*Exercise goal*: Starting at the top of the records below, write out each line exactly as it stands, stopping after the line with "Task: Go back to Design in breadcrumb"; exclude the pictures.

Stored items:
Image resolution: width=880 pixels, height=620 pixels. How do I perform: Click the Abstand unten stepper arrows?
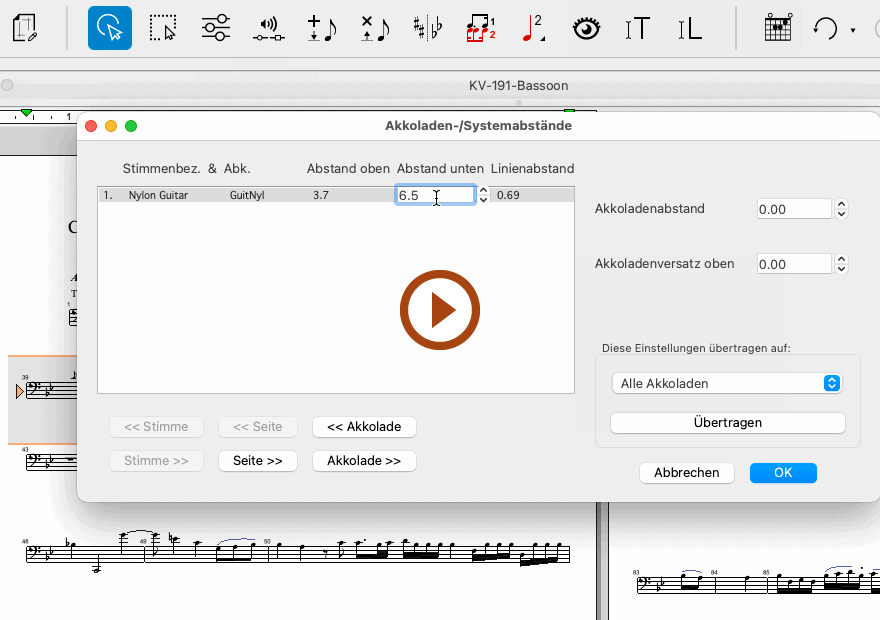click(x=484, y=195)
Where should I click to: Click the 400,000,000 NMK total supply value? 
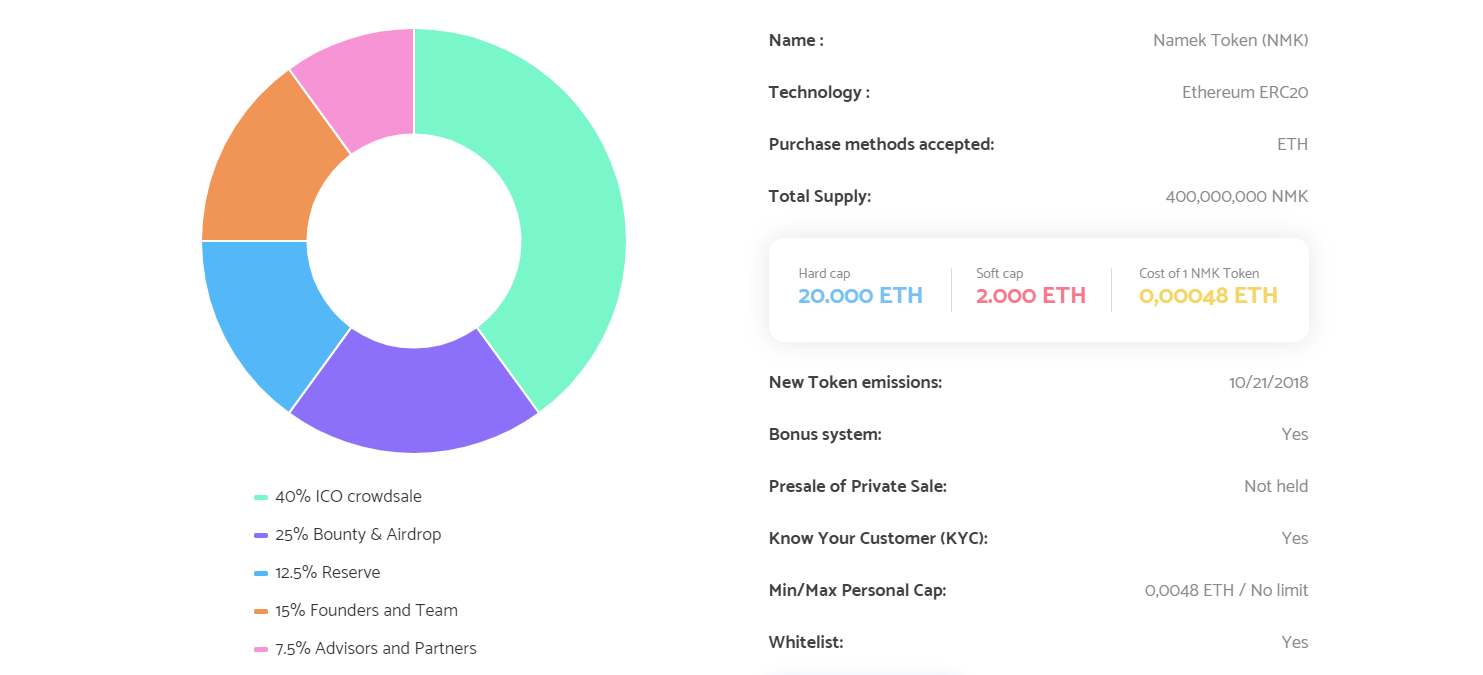[x=1236, y=196]

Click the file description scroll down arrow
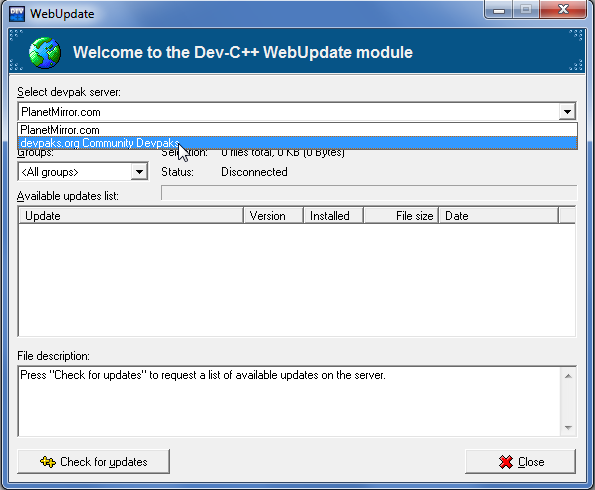click(x=568, y=428)
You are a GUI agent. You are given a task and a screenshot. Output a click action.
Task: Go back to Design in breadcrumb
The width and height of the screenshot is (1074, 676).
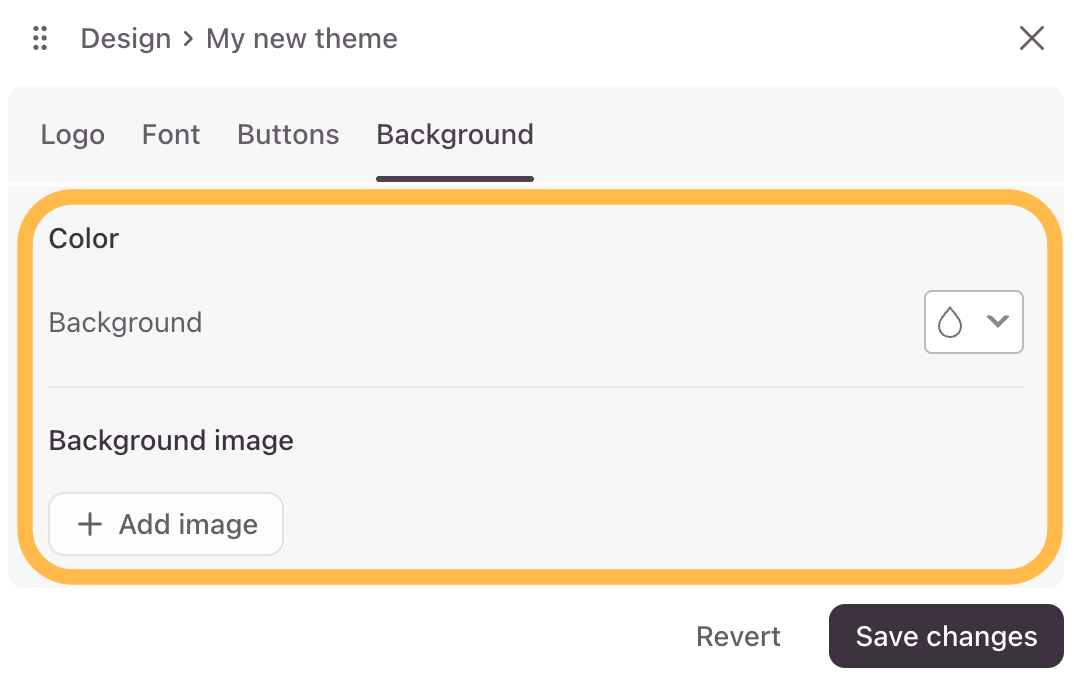[x=126, y=39]
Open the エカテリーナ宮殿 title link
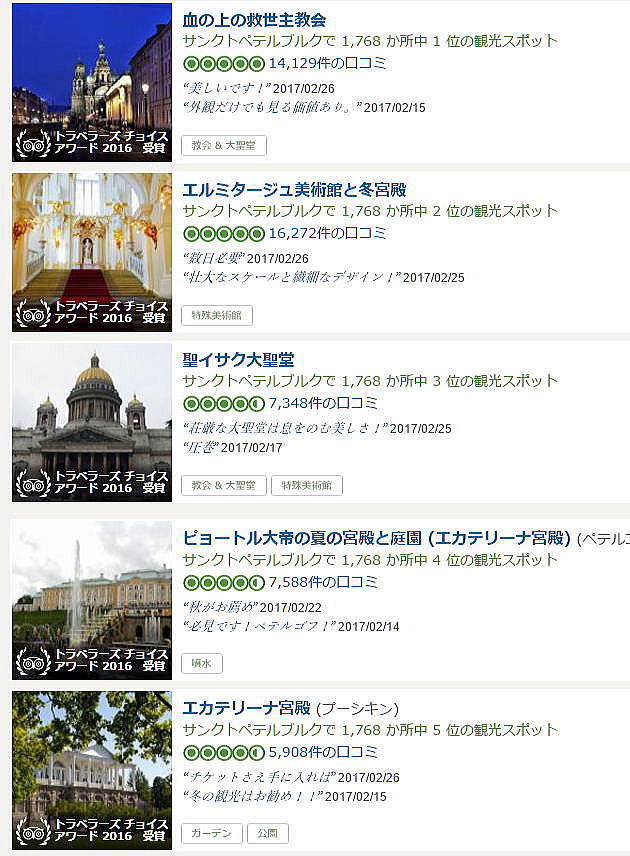This screenshot has width=630, height=856. (x=246, y=708)
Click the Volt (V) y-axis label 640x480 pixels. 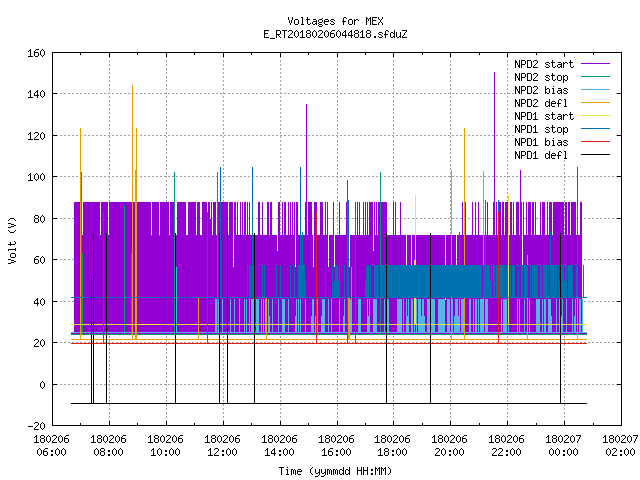tap(12, 240)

*Solution below*:
Image resolution: width=880 pixels, height=620 pixels. How do I perform: Click the Abstand unten stepper arrows?
click(x=484, y=195)
Where should I click to: Click the 400,000,000 NMK total supply value? 
[x=1236, y=196]

Click the file description scroll down arrow
click(x=568, y=428)
You are a GUI agent. You are given a task and a screenshot. Output a click action.
Task: Go back to Design in breadcrumb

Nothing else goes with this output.